The lady behind the camera captured the bizarre reality, her voice echoing the public sentiment, “Hi guys, wouldn’t it break your heart if your parents’ graves were being used for drying clothes, or even worse, as cages?” Given the outcry, it didn’t take long for the Jakarta Parks and City Forest Office to step in and try to control the situation.

A public cemetery in East Jakarta doubling as a livestock barn

While the wealthy are comfortably plotting their final act, reserving luxurious burials in plush cemeteries, ordinary Jakartans are engaged in the grand theater of daily life. Their ‘drama’ involves keeping their lungs filled with clean air, dodging bouts of traffic, and navigating through rainy seasons without their boots becoming waterlogged. And let’s not forget the most peculiar ‘plot twist: ensuring their loved ones’ resting places don’t moonlight as livestock barns!
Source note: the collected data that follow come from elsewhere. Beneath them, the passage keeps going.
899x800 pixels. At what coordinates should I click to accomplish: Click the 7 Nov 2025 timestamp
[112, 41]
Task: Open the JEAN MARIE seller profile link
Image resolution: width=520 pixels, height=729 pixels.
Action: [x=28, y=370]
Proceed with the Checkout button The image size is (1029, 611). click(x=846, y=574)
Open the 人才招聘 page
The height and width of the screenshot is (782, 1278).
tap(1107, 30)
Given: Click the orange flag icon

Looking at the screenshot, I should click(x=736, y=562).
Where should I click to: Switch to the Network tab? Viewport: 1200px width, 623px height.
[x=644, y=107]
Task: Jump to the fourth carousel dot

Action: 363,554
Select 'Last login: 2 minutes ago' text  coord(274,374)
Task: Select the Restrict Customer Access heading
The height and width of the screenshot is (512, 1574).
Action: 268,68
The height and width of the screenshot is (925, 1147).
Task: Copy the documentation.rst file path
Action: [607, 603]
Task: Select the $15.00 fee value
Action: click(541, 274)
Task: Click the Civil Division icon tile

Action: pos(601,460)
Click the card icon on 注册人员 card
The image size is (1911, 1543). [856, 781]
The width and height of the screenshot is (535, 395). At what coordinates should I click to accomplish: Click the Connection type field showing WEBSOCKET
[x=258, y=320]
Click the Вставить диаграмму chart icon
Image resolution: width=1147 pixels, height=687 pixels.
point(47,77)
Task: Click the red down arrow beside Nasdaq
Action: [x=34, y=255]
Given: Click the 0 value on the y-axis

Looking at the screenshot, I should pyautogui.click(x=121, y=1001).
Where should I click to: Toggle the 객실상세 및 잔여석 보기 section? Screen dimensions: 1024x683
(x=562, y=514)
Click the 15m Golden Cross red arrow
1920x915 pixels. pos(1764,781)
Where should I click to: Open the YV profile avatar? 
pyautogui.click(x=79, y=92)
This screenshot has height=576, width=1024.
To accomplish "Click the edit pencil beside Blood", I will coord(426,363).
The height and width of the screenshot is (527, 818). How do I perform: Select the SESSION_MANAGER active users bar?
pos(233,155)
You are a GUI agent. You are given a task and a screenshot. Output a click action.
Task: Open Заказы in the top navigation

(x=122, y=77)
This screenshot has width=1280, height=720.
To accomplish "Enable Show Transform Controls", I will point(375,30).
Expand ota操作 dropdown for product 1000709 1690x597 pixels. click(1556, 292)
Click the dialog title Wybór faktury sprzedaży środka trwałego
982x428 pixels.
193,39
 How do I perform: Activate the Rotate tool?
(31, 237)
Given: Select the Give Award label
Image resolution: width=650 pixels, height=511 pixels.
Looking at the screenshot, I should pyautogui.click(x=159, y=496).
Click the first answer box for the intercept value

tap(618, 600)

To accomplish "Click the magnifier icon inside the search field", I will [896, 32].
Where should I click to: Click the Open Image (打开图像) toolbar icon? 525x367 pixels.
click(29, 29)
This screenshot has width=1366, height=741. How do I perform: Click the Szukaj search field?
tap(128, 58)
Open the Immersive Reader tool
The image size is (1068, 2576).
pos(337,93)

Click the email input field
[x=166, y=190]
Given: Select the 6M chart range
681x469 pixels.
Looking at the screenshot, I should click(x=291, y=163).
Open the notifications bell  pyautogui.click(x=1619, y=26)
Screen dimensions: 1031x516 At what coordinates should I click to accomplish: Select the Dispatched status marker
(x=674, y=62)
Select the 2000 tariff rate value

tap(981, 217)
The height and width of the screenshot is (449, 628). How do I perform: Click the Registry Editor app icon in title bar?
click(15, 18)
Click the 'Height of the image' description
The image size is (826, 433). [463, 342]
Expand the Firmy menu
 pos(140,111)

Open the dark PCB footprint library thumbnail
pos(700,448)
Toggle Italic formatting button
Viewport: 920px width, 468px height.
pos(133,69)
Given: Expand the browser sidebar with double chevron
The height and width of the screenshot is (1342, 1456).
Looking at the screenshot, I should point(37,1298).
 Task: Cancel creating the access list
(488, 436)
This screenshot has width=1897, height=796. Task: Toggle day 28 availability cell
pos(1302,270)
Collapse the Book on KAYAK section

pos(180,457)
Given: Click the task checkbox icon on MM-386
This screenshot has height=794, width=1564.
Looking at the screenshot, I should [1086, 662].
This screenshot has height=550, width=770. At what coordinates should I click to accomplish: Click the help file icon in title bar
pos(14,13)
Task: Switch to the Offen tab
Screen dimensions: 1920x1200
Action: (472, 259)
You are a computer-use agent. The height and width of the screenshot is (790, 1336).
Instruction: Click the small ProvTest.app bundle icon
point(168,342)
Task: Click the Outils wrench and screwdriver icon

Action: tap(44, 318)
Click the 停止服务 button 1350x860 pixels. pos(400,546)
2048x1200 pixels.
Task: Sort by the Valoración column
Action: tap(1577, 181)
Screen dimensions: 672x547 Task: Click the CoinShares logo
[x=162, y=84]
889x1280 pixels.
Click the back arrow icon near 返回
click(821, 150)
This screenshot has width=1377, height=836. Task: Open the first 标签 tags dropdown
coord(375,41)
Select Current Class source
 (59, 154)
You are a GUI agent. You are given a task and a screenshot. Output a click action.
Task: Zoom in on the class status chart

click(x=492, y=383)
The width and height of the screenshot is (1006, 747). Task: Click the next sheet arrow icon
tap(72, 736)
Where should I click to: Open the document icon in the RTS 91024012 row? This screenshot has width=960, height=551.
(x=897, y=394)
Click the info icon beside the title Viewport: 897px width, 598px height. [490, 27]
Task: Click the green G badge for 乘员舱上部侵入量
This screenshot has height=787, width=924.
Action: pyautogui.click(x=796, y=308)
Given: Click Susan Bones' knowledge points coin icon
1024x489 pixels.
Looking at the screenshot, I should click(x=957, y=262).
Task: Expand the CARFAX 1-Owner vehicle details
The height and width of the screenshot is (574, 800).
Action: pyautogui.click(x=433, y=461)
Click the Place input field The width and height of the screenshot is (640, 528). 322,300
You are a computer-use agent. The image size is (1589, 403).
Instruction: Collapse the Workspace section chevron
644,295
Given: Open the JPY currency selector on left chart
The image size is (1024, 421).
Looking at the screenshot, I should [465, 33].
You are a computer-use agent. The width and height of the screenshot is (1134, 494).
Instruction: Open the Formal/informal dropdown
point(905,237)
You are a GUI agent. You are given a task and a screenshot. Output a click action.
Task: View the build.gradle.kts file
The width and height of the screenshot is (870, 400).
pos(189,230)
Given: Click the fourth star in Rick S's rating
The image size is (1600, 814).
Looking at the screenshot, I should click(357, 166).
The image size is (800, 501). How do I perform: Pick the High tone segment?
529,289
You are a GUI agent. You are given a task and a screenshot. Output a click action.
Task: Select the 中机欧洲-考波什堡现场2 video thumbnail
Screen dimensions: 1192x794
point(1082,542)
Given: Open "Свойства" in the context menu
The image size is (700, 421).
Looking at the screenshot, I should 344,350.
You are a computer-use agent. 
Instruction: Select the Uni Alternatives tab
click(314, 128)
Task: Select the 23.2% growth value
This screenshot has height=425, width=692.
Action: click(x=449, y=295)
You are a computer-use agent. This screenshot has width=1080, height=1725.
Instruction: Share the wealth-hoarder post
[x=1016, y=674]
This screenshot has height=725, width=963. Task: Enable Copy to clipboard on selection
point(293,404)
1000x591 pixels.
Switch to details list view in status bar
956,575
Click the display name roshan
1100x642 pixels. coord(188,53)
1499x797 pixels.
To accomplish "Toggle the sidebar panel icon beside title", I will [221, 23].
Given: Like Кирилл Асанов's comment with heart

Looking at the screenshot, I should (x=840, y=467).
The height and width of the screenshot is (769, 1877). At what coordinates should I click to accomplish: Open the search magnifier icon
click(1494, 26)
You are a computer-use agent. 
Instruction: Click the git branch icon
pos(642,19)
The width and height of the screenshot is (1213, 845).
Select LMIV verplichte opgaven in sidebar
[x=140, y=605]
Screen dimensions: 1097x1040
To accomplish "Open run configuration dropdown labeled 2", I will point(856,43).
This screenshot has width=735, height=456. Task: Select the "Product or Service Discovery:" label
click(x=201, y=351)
But isn’t that the vibrant rhythm of life in Jakarta? They are so engrossed in these daily scripts that they often have little time left to ponder their final act. And perhaps that’s not such a bad thing.

Focusing on these everyday struggles might just extend their time under the city lights, granting them a few more encores before the curtain call. Here’s to taking it one breath at a time, hoping that the rhythm of today’s challenges can choreograph a better tomorrow.

This might just be the perfect sequence for those living in Jakarta—the ones who bring life to this bustling city every single day.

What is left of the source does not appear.